294.27 sec. 001 - Immigration Law Through Film (Fall 2025)
Instructor: Leti Volpp (view instructor's teaching evaluations - degree students only | profile)
View all teaching evaluations for this course - degree students only
Units: 1
Grading Designation: Credit Only
Mode of Instruction: In-Person
Meeting:
W 3:35 PM - 5:25 PM
Location: Law 170
From September 03, 2025
To October 15, 2025
Course End: October 15, 2025
Class Number: 33123
Enrollment info:
Enrolled: 0
Waitlisted: 0
Enroll Limit: 50
As of: 04/07 07:13 AM
This one-credit course will provide an opportunity to learn about contemporary hot topics in immigration law. Each session will begin with our collective viewing of film clips, which will then frame our discussion, along with the assigned background readings. We will consider how visual images and rhetoric have worked together to shape the perception of immigrants and immigration, including in the 2024 Presidential campaign. In the process we will also be learning about substantive immigration law.
Films may include Sentenced Home (on refugees deported for criminal activity), A Well Founded Fear (on the affirmative asylum process), and Immigration Battle (on legislative attempts to create immigration reform), as well as others.
We will meet over seven sessions, beginning the week of September 1. Credit (P/F) will be given for attendance, active participation, and the completion of one ten-page (double-spaced) paper.
Paper:
The ten-page (double-spaced, 12-point font) paper should respond to any of these suggested prompts.
1) Pick at least two of the films we screened and explain how they changed or challenged your perception of immigration law.

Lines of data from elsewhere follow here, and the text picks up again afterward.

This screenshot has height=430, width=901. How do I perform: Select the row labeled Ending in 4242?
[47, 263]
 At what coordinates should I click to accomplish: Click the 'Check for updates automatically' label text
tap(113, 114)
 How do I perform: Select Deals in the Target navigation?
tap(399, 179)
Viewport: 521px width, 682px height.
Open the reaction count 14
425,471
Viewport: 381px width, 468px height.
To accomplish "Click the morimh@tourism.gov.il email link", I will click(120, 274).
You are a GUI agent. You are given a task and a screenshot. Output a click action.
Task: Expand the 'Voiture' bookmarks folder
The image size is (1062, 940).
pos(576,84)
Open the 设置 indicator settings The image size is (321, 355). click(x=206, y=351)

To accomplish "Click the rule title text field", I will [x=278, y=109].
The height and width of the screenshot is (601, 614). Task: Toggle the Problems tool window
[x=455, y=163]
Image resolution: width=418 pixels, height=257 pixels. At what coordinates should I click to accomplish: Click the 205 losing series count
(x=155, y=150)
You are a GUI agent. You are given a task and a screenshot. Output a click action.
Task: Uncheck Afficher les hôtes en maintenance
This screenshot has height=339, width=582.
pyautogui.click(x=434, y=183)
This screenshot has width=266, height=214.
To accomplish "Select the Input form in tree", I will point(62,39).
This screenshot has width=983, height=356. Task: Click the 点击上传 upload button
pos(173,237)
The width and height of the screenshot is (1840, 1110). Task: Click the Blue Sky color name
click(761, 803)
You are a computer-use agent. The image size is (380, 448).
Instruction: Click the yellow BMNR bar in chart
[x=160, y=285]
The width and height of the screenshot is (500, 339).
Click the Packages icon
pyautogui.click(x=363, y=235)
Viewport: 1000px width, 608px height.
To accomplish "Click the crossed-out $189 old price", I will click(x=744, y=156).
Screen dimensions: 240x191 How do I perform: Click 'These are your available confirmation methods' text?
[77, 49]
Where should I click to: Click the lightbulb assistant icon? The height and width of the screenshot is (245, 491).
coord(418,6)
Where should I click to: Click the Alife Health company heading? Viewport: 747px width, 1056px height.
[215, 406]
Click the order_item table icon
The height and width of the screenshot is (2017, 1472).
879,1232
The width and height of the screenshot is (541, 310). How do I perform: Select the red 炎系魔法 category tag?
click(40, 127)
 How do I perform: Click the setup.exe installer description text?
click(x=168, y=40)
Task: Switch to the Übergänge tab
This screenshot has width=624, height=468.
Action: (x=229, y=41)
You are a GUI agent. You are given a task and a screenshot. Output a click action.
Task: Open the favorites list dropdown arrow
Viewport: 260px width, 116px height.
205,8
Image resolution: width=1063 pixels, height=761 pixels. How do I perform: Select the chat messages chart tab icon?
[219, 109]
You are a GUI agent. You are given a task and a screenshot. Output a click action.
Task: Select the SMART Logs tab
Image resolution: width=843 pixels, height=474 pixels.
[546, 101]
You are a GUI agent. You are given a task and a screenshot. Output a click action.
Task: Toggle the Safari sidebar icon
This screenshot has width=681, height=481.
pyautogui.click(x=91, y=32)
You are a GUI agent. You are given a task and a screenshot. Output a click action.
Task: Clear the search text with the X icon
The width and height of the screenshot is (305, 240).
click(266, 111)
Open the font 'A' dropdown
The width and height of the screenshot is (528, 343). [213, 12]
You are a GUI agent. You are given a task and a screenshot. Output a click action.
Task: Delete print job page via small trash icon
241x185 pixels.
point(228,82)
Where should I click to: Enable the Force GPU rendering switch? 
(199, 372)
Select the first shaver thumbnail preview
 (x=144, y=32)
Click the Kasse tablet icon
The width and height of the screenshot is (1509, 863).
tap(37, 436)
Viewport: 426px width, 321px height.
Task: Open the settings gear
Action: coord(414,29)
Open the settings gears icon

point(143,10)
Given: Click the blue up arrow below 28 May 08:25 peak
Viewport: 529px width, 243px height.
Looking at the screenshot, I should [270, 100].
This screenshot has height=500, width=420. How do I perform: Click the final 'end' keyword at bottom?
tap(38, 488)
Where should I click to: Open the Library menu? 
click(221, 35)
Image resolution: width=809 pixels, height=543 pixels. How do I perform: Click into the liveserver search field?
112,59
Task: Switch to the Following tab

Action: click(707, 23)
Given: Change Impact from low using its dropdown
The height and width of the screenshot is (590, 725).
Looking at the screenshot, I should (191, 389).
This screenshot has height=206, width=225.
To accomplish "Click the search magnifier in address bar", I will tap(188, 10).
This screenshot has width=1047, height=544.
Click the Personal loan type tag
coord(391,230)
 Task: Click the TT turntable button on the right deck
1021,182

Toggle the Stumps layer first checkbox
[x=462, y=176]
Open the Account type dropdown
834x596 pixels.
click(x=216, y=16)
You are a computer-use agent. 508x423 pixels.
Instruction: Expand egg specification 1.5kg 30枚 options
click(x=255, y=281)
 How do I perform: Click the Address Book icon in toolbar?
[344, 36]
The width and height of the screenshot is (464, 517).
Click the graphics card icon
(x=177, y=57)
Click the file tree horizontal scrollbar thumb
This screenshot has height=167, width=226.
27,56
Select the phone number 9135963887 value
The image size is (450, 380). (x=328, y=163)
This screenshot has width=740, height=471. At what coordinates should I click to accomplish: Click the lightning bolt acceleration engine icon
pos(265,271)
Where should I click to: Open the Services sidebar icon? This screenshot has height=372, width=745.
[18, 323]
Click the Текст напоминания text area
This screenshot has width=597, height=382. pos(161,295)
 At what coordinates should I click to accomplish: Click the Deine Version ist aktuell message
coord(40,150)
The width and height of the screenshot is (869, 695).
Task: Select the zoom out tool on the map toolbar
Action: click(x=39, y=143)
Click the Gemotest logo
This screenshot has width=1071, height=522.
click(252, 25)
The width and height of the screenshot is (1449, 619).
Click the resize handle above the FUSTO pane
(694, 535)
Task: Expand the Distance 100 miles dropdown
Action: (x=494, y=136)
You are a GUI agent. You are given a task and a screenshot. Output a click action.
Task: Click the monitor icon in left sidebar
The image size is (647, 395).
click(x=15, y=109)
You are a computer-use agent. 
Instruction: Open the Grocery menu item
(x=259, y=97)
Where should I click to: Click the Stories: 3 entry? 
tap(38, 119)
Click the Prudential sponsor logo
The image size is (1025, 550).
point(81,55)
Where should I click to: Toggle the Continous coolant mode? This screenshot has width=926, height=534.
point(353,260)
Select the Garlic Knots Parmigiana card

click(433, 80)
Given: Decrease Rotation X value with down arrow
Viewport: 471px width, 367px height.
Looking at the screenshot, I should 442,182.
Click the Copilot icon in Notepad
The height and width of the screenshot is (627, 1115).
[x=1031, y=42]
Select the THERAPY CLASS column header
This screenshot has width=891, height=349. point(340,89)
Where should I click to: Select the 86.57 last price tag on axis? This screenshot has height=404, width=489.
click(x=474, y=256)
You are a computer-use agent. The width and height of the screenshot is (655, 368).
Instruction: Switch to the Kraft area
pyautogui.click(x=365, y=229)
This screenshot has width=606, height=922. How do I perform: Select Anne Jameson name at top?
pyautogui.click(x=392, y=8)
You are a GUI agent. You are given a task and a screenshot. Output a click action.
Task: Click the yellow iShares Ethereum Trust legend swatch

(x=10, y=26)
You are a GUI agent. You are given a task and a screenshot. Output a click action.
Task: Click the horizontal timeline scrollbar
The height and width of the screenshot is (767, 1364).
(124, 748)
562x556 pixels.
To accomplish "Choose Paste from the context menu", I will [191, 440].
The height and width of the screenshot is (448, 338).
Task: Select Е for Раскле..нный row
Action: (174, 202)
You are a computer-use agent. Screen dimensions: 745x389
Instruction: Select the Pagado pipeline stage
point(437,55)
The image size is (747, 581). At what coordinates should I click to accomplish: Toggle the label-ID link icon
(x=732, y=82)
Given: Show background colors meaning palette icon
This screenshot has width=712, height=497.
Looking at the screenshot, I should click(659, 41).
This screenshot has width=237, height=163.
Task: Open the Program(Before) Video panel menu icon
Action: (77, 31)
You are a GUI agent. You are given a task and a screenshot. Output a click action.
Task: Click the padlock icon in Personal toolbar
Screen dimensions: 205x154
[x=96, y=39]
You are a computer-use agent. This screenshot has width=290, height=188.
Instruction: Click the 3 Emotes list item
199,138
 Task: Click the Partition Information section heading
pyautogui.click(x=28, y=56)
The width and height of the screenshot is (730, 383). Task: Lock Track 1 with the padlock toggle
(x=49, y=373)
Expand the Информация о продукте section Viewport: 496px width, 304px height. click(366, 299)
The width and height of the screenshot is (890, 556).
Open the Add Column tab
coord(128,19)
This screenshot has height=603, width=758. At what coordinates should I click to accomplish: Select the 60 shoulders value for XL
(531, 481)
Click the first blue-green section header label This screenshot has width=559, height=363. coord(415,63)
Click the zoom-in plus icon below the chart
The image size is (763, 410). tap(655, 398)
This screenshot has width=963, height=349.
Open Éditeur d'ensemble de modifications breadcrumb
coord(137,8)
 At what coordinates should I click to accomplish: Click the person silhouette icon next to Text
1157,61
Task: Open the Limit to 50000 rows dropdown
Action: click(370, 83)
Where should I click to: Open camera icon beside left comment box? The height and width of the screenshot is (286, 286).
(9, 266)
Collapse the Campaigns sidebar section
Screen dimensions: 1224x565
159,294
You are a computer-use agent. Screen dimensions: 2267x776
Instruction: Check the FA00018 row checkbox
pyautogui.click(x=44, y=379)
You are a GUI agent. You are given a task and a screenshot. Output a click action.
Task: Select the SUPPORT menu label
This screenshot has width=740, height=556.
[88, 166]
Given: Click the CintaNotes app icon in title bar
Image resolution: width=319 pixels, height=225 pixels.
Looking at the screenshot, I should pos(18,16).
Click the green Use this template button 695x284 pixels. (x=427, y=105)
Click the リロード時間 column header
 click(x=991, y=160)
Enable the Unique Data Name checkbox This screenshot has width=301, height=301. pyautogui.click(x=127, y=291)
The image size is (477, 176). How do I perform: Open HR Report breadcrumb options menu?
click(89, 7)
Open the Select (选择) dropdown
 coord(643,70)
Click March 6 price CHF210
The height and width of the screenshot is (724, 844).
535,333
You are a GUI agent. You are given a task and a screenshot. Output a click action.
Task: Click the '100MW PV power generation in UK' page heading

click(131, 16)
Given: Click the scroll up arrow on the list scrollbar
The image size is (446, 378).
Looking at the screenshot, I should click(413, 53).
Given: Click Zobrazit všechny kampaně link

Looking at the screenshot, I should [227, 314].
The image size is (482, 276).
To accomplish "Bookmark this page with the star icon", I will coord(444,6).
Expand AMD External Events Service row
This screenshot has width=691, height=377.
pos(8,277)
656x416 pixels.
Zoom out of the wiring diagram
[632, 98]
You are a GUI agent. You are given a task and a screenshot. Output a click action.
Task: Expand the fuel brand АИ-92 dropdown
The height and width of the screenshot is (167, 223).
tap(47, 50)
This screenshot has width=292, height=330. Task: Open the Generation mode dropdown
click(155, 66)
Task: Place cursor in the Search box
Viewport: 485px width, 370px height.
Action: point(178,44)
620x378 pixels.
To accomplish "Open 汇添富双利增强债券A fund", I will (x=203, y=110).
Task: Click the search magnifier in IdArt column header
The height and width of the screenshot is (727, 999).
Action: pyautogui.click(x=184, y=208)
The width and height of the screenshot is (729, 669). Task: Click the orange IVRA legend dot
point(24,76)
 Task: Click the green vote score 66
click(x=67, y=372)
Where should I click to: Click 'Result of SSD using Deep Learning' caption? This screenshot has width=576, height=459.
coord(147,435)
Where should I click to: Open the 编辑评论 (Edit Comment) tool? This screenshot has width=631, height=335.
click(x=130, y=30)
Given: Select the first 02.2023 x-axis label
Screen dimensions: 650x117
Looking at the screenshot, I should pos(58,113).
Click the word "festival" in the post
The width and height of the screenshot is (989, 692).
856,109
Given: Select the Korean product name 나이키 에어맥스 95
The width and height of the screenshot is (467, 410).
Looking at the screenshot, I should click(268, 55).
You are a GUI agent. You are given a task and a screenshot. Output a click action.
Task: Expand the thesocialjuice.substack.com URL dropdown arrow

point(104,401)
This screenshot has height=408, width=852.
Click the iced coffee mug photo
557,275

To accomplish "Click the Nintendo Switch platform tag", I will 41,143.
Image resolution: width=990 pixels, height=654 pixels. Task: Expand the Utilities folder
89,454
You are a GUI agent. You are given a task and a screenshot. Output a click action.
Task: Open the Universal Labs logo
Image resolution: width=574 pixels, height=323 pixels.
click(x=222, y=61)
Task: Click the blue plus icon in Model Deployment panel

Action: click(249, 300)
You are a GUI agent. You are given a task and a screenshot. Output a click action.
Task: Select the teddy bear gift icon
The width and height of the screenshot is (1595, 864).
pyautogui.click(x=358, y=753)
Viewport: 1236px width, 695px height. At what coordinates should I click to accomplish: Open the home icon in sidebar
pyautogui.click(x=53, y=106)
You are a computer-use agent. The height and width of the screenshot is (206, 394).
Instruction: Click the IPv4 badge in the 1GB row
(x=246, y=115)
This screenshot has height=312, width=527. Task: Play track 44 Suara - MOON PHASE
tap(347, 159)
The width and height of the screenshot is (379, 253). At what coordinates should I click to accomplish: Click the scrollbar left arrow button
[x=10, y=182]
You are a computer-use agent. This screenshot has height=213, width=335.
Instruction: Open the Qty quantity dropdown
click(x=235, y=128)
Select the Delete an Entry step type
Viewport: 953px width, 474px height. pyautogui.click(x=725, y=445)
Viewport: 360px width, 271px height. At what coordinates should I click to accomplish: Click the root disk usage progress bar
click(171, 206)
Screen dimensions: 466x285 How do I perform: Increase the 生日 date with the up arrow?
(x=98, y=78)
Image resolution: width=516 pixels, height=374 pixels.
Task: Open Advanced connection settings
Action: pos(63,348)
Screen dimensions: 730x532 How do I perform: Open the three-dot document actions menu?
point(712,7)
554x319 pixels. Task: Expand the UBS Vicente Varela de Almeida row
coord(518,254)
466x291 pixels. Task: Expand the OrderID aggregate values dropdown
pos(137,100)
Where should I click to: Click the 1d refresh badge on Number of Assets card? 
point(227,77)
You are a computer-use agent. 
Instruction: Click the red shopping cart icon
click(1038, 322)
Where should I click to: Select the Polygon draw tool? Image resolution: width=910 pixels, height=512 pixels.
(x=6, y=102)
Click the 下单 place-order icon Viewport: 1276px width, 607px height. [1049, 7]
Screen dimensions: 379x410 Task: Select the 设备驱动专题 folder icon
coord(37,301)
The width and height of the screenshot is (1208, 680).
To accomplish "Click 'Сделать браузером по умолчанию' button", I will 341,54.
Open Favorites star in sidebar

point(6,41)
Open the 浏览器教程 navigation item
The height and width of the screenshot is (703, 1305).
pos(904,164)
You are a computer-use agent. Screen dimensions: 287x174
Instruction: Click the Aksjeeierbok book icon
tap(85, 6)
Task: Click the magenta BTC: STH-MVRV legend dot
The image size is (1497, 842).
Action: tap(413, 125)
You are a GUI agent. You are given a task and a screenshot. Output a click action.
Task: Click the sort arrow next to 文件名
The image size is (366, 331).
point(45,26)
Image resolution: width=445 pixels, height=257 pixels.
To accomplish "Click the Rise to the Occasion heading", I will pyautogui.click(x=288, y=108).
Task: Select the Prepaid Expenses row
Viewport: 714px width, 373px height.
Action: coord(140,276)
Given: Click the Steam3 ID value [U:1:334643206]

2) Trace a particular theme across more than one film and discuss how the theme was portrayed. Suggested themes: justice, citizenship, exclusion, racism, borders, belonging, bureaucracy, foreignness, property, space, history, legality, criminality, refugees, undocumented immigration, the American Dream; theme of your choice.
3) Which of the films did you find the most - or least - compelling or effective? Why? Explain your answer by directly comparing films.
4) If this course were to be taught again, are there other films you would show instead? Please provide film titles and explain in detail why they would be preferable to particular films that we watched.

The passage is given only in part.